ACTIVITY: Beneath this line are the data; copy exactly the part of them that opens with the line containing "Task: Click View" and closes with the line containing "The image size is (837, 2002).", and only that part.

EXERCISE MATERIAL:
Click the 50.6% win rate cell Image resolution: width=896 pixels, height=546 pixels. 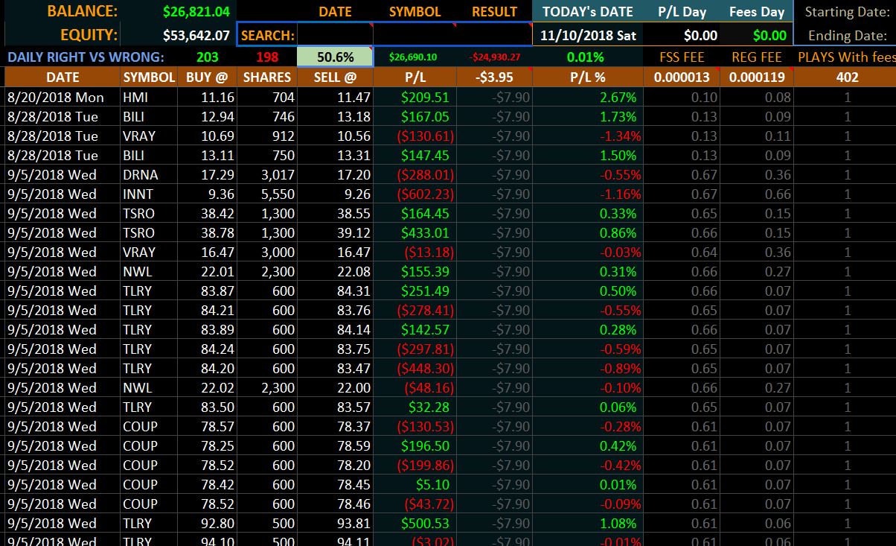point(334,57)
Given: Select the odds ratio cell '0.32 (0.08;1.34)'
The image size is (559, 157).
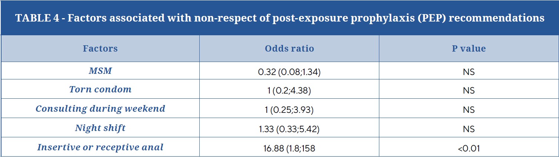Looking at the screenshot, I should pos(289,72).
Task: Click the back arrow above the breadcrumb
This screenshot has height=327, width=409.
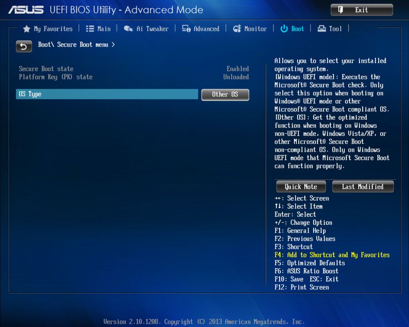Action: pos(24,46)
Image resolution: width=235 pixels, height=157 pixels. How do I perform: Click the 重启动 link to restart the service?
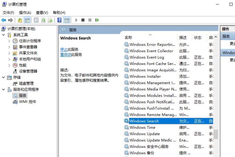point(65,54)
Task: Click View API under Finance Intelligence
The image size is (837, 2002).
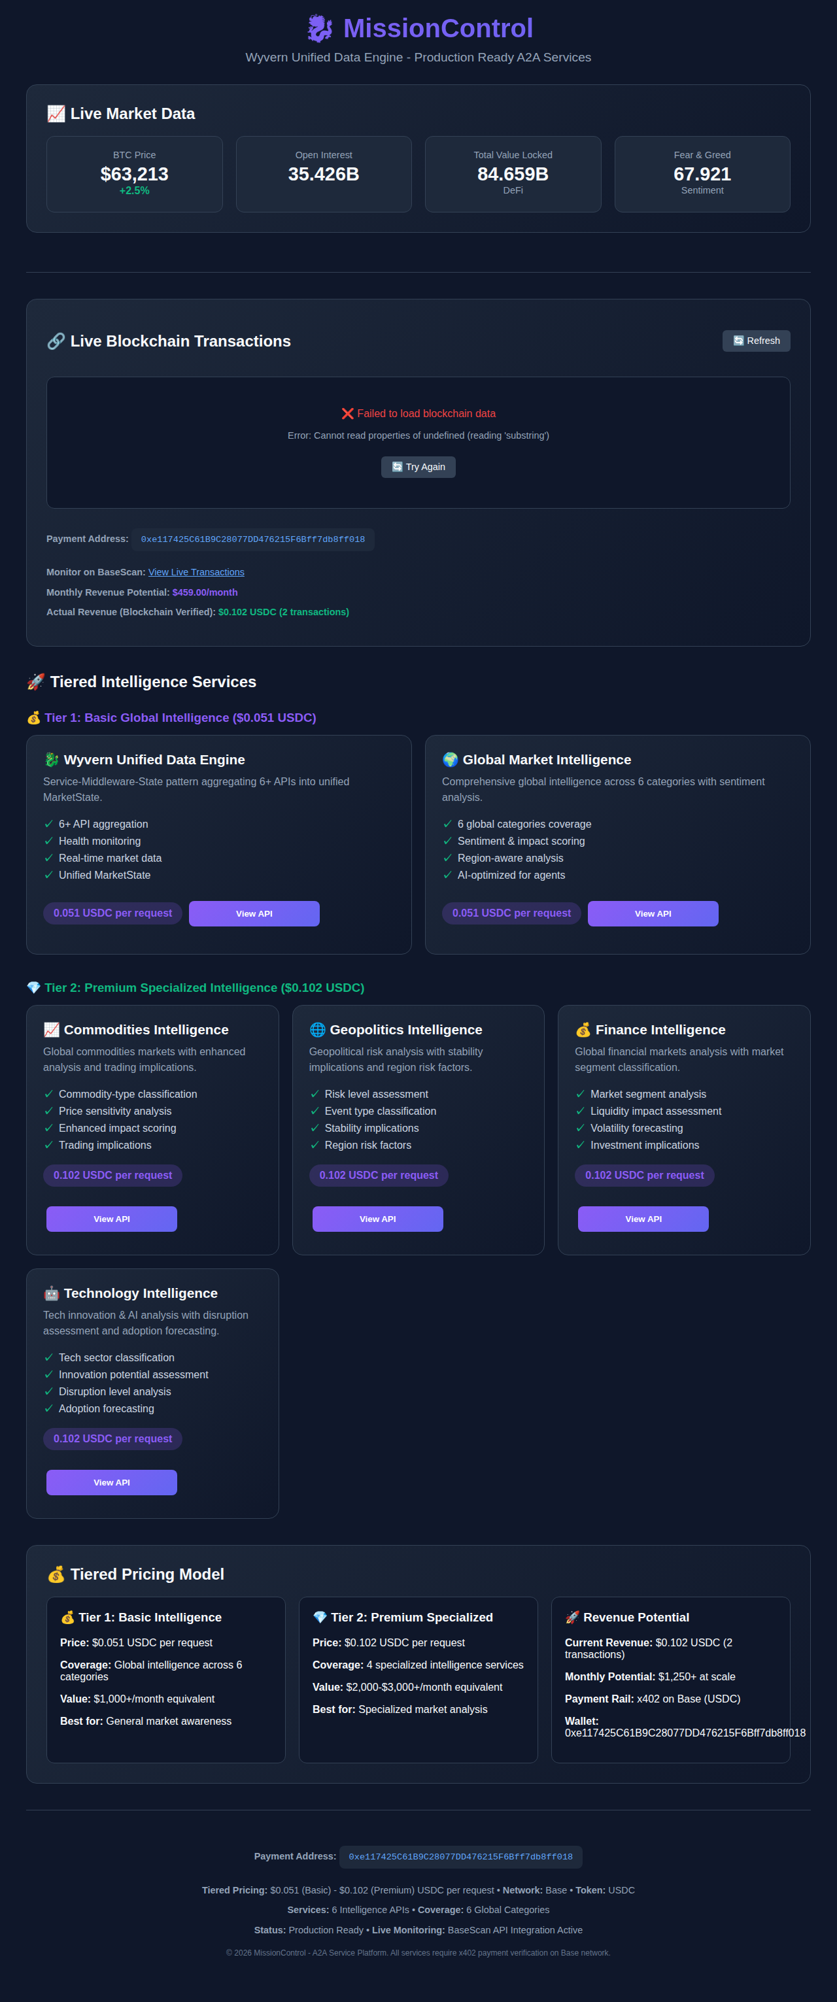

...

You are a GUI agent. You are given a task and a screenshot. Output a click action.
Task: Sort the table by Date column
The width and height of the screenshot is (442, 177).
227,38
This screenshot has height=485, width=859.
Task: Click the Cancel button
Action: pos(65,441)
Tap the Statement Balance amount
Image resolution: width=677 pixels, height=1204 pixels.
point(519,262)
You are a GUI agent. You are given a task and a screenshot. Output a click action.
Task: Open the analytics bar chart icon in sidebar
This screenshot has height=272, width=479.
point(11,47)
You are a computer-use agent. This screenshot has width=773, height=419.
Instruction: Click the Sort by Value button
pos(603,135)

--

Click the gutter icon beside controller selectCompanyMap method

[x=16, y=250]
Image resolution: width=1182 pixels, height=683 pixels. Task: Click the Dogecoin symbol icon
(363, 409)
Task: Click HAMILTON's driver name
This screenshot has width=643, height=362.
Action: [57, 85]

RESULT OF THE TASK:
Task: Click View API under Finance Intelligence
The image size is (837, 2002).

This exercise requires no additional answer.